**Records from a collection:**

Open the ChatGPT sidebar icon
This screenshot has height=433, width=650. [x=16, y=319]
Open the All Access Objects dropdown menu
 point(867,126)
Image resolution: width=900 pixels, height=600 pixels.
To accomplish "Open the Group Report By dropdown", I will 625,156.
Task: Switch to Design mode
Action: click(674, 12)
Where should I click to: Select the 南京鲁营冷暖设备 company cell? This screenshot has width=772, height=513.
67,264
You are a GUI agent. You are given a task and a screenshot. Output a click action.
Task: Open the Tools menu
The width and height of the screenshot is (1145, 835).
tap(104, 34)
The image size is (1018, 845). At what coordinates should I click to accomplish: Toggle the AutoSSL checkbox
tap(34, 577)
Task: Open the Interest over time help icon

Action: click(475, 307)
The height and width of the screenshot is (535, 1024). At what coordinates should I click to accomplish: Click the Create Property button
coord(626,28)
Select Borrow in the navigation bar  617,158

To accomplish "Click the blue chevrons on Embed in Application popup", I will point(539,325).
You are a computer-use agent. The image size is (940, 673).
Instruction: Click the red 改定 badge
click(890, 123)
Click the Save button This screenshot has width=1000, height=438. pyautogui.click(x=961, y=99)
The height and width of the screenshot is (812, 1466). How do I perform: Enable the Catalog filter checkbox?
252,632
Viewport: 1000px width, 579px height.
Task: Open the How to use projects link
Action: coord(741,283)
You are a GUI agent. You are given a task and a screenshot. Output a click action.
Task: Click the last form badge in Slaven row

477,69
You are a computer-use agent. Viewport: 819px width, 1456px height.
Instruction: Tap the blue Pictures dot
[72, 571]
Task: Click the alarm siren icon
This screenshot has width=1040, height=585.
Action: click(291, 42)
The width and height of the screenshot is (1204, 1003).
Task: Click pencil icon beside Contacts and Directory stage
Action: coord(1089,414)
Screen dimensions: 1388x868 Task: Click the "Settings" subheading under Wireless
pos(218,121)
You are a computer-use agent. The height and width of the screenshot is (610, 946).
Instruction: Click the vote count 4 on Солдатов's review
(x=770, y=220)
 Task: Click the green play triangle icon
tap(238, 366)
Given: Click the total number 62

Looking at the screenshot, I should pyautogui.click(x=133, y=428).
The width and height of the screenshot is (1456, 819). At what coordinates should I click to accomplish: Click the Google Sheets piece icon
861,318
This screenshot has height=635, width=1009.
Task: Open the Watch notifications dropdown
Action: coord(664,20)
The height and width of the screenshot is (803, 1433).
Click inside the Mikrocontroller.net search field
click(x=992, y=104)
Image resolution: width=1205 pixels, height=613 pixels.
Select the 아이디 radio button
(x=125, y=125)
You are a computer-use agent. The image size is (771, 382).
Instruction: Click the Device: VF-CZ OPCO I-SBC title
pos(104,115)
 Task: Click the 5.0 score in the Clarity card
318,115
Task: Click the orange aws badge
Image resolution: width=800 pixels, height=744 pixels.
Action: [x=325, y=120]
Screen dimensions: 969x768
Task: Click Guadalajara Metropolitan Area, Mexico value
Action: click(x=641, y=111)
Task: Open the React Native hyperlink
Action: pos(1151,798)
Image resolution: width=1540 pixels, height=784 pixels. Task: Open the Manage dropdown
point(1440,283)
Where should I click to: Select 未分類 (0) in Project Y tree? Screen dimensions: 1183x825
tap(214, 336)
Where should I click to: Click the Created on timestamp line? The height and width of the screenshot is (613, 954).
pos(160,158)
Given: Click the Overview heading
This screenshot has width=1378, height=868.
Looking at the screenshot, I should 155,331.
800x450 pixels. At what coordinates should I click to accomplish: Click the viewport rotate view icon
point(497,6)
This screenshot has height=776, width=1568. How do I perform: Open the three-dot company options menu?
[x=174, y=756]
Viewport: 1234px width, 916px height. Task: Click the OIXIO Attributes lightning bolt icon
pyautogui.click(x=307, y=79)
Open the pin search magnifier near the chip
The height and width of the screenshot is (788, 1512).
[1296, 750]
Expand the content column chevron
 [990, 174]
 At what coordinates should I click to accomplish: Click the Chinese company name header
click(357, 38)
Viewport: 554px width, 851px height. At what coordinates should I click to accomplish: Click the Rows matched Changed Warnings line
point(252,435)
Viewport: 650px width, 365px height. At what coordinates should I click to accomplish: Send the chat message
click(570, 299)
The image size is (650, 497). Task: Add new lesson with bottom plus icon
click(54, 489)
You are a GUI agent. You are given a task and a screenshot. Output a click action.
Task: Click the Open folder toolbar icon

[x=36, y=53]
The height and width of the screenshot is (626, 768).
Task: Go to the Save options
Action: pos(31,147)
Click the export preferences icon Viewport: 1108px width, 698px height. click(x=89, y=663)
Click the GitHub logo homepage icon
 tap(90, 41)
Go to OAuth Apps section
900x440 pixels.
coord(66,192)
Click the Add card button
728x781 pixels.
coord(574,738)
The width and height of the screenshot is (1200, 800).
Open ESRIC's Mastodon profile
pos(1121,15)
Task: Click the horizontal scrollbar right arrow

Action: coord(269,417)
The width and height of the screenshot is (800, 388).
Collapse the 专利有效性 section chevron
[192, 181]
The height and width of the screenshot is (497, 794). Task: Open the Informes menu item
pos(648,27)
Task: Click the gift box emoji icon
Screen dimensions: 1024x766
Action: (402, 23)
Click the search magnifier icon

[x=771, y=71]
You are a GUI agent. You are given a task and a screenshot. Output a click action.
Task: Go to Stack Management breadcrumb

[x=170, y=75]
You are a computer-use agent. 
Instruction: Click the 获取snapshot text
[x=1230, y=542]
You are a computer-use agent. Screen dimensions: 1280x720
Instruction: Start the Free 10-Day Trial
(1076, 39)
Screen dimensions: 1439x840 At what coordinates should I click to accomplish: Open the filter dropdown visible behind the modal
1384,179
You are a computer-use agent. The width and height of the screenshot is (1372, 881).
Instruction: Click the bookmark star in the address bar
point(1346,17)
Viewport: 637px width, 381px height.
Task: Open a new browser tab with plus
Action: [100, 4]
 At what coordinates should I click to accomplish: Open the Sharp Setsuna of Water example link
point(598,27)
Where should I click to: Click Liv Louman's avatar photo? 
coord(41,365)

**DIRECTIVE:** Return every line of the listing above without any change, keeping the original order.

**TASK OUTPUT:**
Open the ChatGPT sidebar icon
This screenshot has height=433, width=650. [x=16, y=319]
Open the All Access Objects dropdown menu
 point(867,126)
Image resolution: width=900 pixels, height=600 pixels.
To accomplish "Open the Group Report By dropdown", I will 625,156.
Task: Switch to Design mode
Action: click(674, 12)
Where should I click to: Select the 南京鲁营冷暖设备 company cell? This screenshot has width=772, height=513.
67,264
You are a GUI agent. You are given a task and a screenshot. Output a click action.
Task: Open the Tools menu
The width and height of the screenshot is (1145, 835).
tap(104, 34)
The image size is (1018, 845). At what coordinates should I click to accomplish: Toggle the AutoSSL checkbox
tap(34, 577)
Task: Open the Interest over time help icon

Action: click(475, 307)
The height and width of the screenshot is (535, 1024). At what coordinates should I click to accomplish: Click the Create Property button
coord(626,28)
Select Borrow in the navigation bar  617,158

To accomplish "Click the blue chevrons on Embed in Application popup", I will point(539,325).
You are a computer-use agent. The image size is (940, 673).
Instruction: Click the red 改定 badge
click(890, 123)
Click the Save button This screenshot has width=1000, height=438. pyautogui.click(x=961, y=99)
The height and width of the screenshot is (812, 1466). How do I perform: Enable the Catalog filter checkbox?
252,632
Viewport: 1000px width, 579px height.
Task: Open the How to use projects link
Action: coord(741,283)
You are a GUI agent. You are given a task and a screenshot. Output a click action.
Task: Click the last form badge in Slaven row

477,69
You are a computer-use agent. Viewport: 819px width, 1456px height.
Instruction: Tap the blue Pictures dot
[72, 571]
Task: Click the alarm siren icon
This screenshot has width=1040, height=585.
Action: click(291, 42)
The width and height of the screenshot is (1204, 1003).
Task: Click pencil icon beside Contacts and Directory stage
Action: coord(1089,414)
Screen dimensions: 1388x868 Task: Click the "Settings" subheading under Wireless
pos(218,121)
You are a computer-use agent. The height and width of the screenshot is (610, 946).
Instruction: Click the vote count 4 on Солдатов's review
(x=770, y=220)
 Task: Click the green play triangle icon
tap(238, 366)
Given: Click the total number 62

Looking at the screenshot, I should pyautogui.click(x=133, y=428).
The width and height of the screenshot is (1456, 819). At what coordinates should I click to accomplish: Click the Google Sheets piece icon
861,318
This screenshot has height=635, width=1009.
Task: Open the Watch notifications dropdown
Action: coord(664,20)
The height and width of the screenshot is (803, 1433).
Click inside the Mikrocontroller.net search field
click(x=992, y=104)
Image resolution: width=1205 pixels, height=613 pixels.
Select the 아이디 radio button
(x=125, y=125)
You are a computer-use agent. The image size is (771, 382).
Instruction: Click the Device: VF-CZ OPCO I-SBC title
pos(104,115)
 Task: Click the 5.0 score in the Clarity card
318,115
Task: Click the orange aws badge
Image resolution: width=800 pixels, height=744 pixels.
Action: [x=325, y=120]
Screen dimensions: 969x768
Task: Click Guadalajara Metropolitan Area, Mexico value
Action: click(x=641, y=111)
Task: Open the React Native hyperlink
Action: pos(1151,798)
Image resolution: width=1540 pixels, height=784 pixels. Task: Open the Manage dropdown
point(1440,283)
Where should I click to: Select 未分類 (0) in Project Y tree? Screen dimensions: 1183x825
tap(214, 336)
Where should I click to: Click the Created on timestamp line? The height and width of the screenshot is (613, 954).
pos(160,158)
Given: Click the Overview heading
This screenshot has width=1378, height=868.
Looking at the screenshot, I should 155,331.
800x450 pixels. At what coordinates should I click to accomplish: Click the viewport rotate view icon
point(497,6)
This screenshot has height=776, width=1568. How do I perform: Open the three-dot company options menu?
[x=174, y=756]
Viewport: 1234px width, 916px height. Task: Click the OIXIO Attributes lightning bolt icon
pyautogui.click(x=307, y=79)
Open the pin search magnifier near the chip
The height and width of the screenshot is (788, 1512).
[1296, 750]
Expand the content column chevron
 [990, 174]
 At what coordinates should I click to accomplish: Click the Chinese company name header
click(357, 38)
Viewport: 554px width, 851px height. At what coordinates should I click to accomplish: Click the Rows matched Changed Warnings line
point(252,435)
Viewport: 650px width, 365px height. At what coordinates should I click to accomplish: Send the chat message
click(570, 299)
The image size is (650, 497). Task: Add new lesson with bottom plus icon
click(54, 489)
You are a GUI agent. You are given a task and a screenshot. Output a click action.
Task: Click the Open folder toolbar icon

[x=36, y=53]
The height and width of the screenshot is (626, 768).
Task: Go to the Save options
Action: pos(31,147)
Click the export preferences icon Viewport: 1108px width, 698px height. click(x=89, y=663)
Click the GitHub logo homepage icon
 tap(90, 41)
Go to OAuth Apps section
900x440 pixels.
coord(66,192)
Click the Add card button
728x781 pixels.
coord(574,738)
The width and height of the screenshot is (1200, 800).
Open ESRIC's Mastodon profile
pos(1121,15)
Task: Click the horizontal scrollbar right arrow

Action: coord(269,417)
The width and height of the screenshot is (800, 388).
Collapse the 专利有效性 section chevron
[192, 181]
The height and width of the screenshot is (497, 794). Task: Open the Informes menu item
pos(648,27)
Task: Click the gift box emoji icon
Screen dimensions: 1024x766
Action: (402, 23)
Click the search magnifier icon

[x=771, y=71]
You are a GUI agent. You are given a task and a screenshot. Output a click action.
Task: Go to Stack Management breadcrumb

[x=170, y=75]
You are a computer-use agent. 
Instruction: Click the 获取snapshot text
[x=1230, y=542]
You are a computer-use agent. Screen dimensions: 1280x720
Instruction: Start the Free 10-Day Trial
(1076, 39)
Screen dimensions: 1439x840 At what coordinates should I click to accomplish: Open the filter dropdown visible behind the modal
1384,179
You are a computer-use agent. The width and height of the screenshot is (1372, 881).
Instruction: Click the bookmark star in the address bar
point(1346,17)
Viewport: 637px width, 381px height.
Task: Open a new browser tab with plus
Action: [100, 4]
 At what coordinates should I click to accomplish: Open the Sharp Setsuna of Water example link
point(598,27)
Where should I click to: Click Liv Louman's avatar photo? 
coord(41,365)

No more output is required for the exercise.